After his time in Yorkshire as Gregory Fellow at Leeds University, Frost had returned to St Ives in 1957 at a time when the international reputations of many of his friends and contemporaries were being forged, Frost included, making the small Cornish town one of the leading centres of avant-garde art in Britain. In 1959 he had joined the Waddington Galleries and was included in the May 1959 'Middle Generation' exhibition along with Patrick Heron, Roger Hilton and Bryan Wynter.

The new expansiveness of his work in the last years of the decade was notable, and demonstrates an awareness of current trends in American Art. However, whilst acknowledging the work of the Americans, and being much emboldened by their example, the confidence that was engendered by a string of successful solo exhibitions in New York in the late 1950s gave the St Ives' painters an approach to their work which never became one of slavish imitation.

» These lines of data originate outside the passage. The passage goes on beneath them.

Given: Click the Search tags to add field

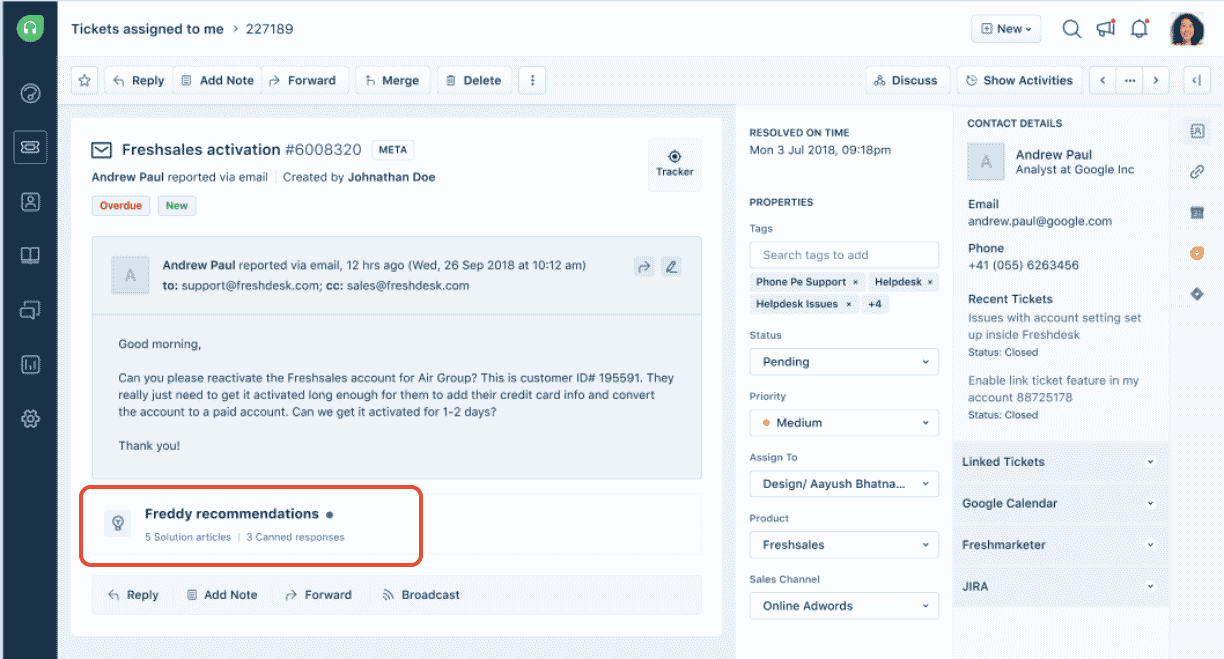Looking at the screenshot, I should [844, 255].
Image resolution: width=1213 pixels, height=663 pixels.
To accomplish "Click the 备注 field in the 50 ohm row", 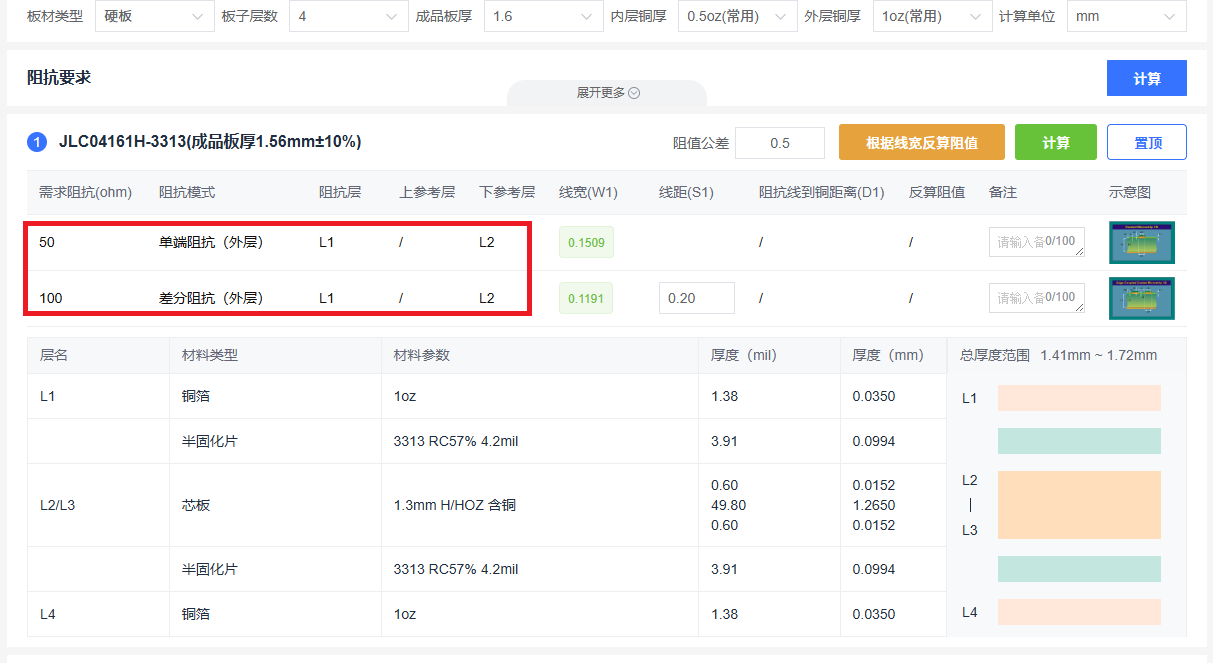I will pos(1036,242).
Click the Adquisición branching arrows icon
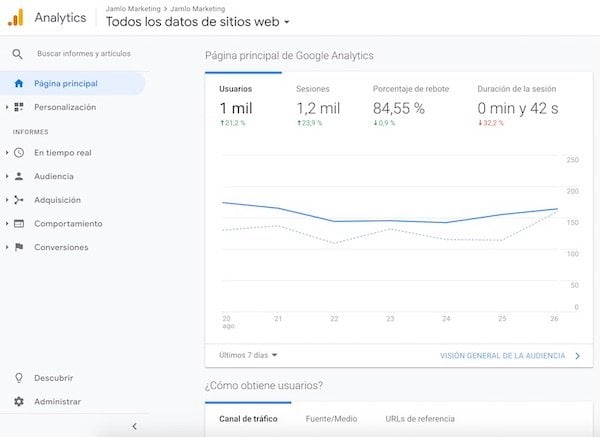Screen dimensions: 600x437 pyautogui.click(x=19, y=200)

In the present work, and a number of related paintings of the 1959-1960 period, Frost began to drastically simplify his canvasses, reducing the palette to an almost monochrome level, heightened by the deft application of small sections of vivid colour.

A number of the artists in Frost's circle were experimenting from the mid-1950s with ways of introducing elements of the figure into their otherwise abstracted paintings, perhaps most notably Scott, whose works throughout the decade had continually experimented with using motifs that either implicitly or explicitly give the viewer figural references. Of those closest to Frost, it was his great friend Roger Hilton who had perhaps combined the two elements most successfully, and in paintings such as Grey Figure, February 1957 (Coll. Southampton City Art Gallery), Hilton had introduced clear body references. However most contemporary critics tended to ignore them, concentrating on form rather than content, and it was not until the much more obviously figure-influenced paintings of the early 1960s that the content became unmissable. Frost's own works tended to make less specific references to the female body than Hilton's, but the introduction of the v-shaped wedge form in the paintings of 1959 and 1960 has been identified by the artist as a device which allowed him to both 'tighten' a composition, but to bring in allusions to the female figure.